Wilhelm Heinrich Riel berichtet ausführlich in der Beilage zur Allgemeinen Zeitung Nr. 148 vom 28. Mai 1869 über "Die sieben Raben"


In der Beilage zur Allgemeinen Zeitung Nr. 148 vom 28. Mai 1869 schreibt Wilhelm Heinrich Riehl über Rheinbergers Werk:


"DIE SIEBEN RABEN"
Oper von Joseph Rheinberger

München, 25. Mai. Es gibt gegenwärtig Opern zum Hören, Opern zum Sehen und - als höhere Einheit - Opern bei welchen einem Hören und Sehen vergeht. In München wurde am 23. Mai Joseph Rheinbergers Oper „Die sieben Raben" zum erstenmal aufgeführt: sie ist eine Oper zum Hören. Schon diess reizt unsere Aufmerksamkeit; denn die musikalischen Opern werden immer seltener. Die Oper gewann einen echten Erfolg, und auch der Beifall entwickelte sich in einer gewissen musikalischen Scala: mässig, doch fest nach dem ersten Act, warm und lebhaft nach dem zweiten, begeistert nach dem dritten; er wuchs gleichsam von selber mit der Oper. Das ist die ungewöhnlichere Form des Beifalls. Allein am merkwürdigsten erscheint doch dass dieser Beifall der Schönheit der Musik galt, den plastisch klaren, seelenvollen und melodiereichen Liedern, Arien, Duetten, Terzetten und Quartetten, bei welchen seltsamerweise nicht das Orchester von den Sängern begleitet wird, sondern umgekehrt die Sänger vom Orchester. Eine deutsche Oper die in vorderster Linie schöne Musik gibt und dann erst in und mit derselben Charakteristik, ist heutzutage fast etwas neues geworden und heischt darum unsere Beachtung.

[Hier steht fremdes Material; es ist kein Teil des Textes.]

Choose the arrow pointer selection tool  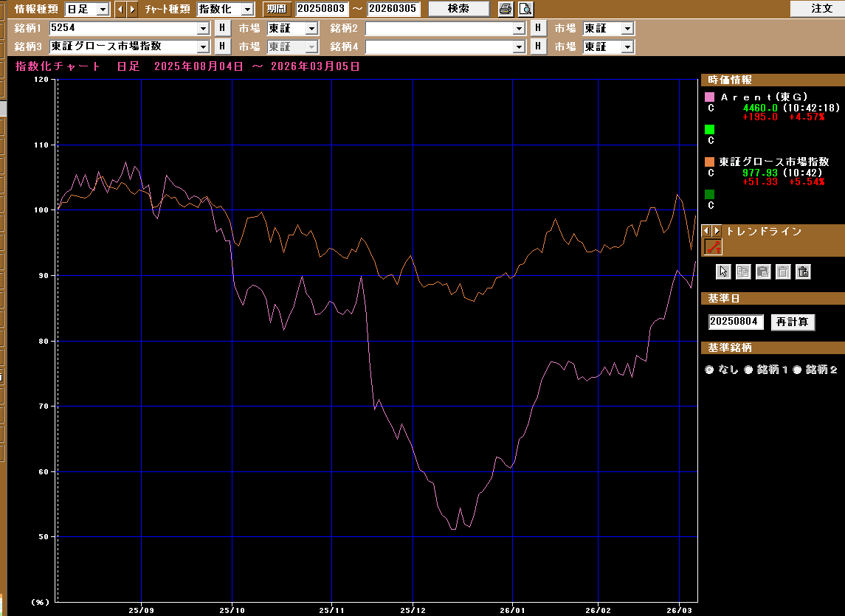click(723, 271)
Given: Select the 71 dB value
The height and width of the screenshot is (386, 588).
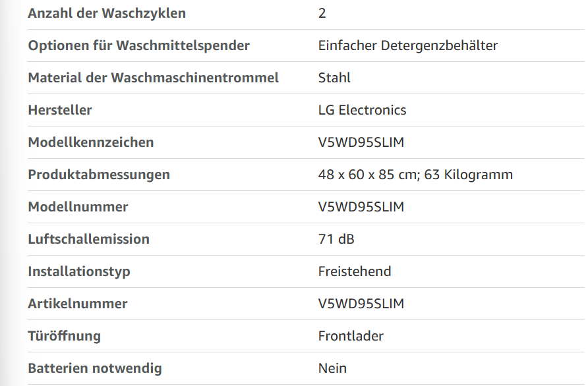Looking at the screenshot, I should (x=336, y=239).
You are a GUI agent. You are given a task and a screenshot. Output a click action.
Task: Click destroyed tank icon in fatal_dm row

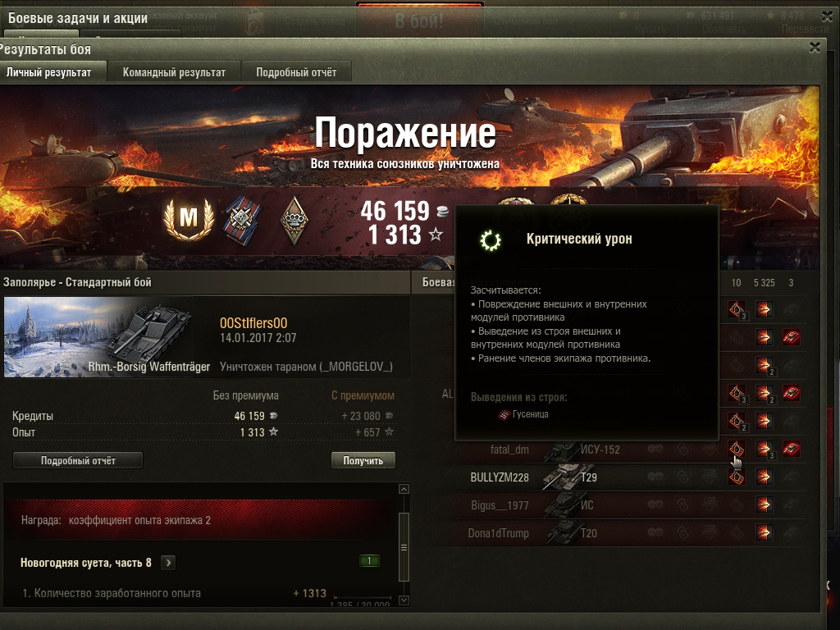click(x=792, y=449)
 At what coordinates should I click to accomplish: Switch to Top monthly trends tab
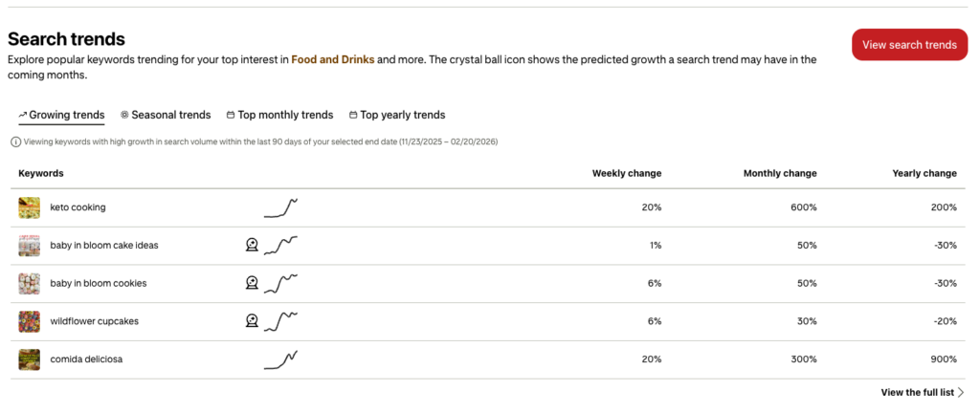[x=279, y=115]
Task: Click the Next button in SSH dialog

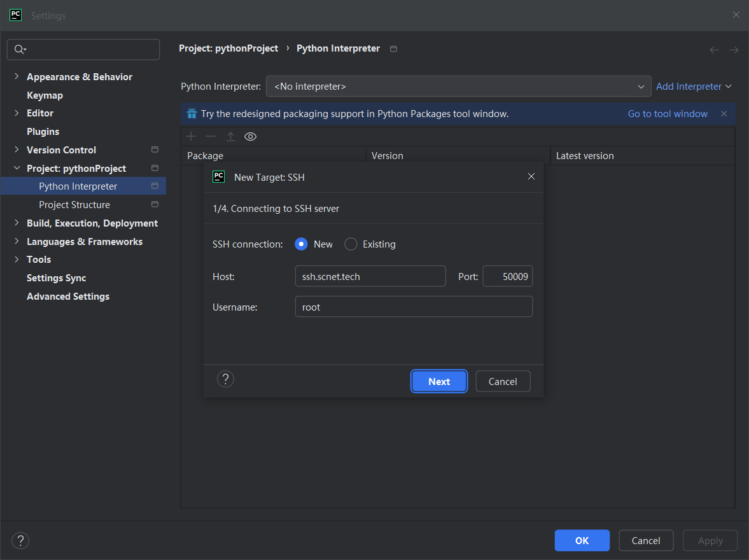Action: click(x=439, y=382)
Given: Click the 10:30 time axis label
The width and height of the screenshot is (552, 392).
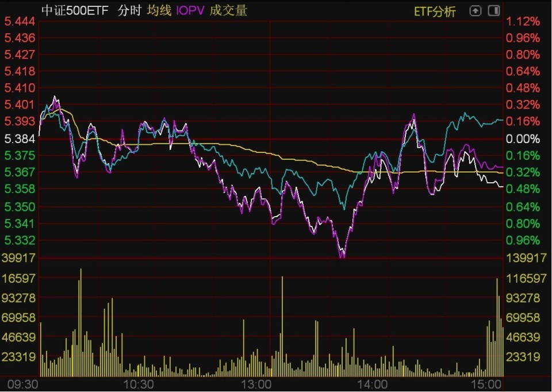Looking at the screenshot, I should pyautogui.click(x=139, y=385).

Moriz v. Schwinds reizender Aquarellen-Cyclus des Märchens von den sieben Raben führte wohl zur Wahl des Textes. Allein das Malerische ist meist am wenigsten dramatisch und umgekehrt das Dramatische selten malerisch, und wie sich ein kluger Maler hüten soll Scenen aus Dramen zu malen, so ist es auch gefährlich ein Bühnenwerk auf Bilder zu bauen. Der Textdichter, Franz Bonn, vermied diese Klippe, welche den schönsten Anlass bot recht interessant durchzufallen; er griff nur drei grosse Hauptmotive aus dem Märchen und gestaltete die Handlung ganz einfach; was der Text dadurch an Originalität verliert, das muss eben die Musik wieder einbringen, und sie hat es eingebracht.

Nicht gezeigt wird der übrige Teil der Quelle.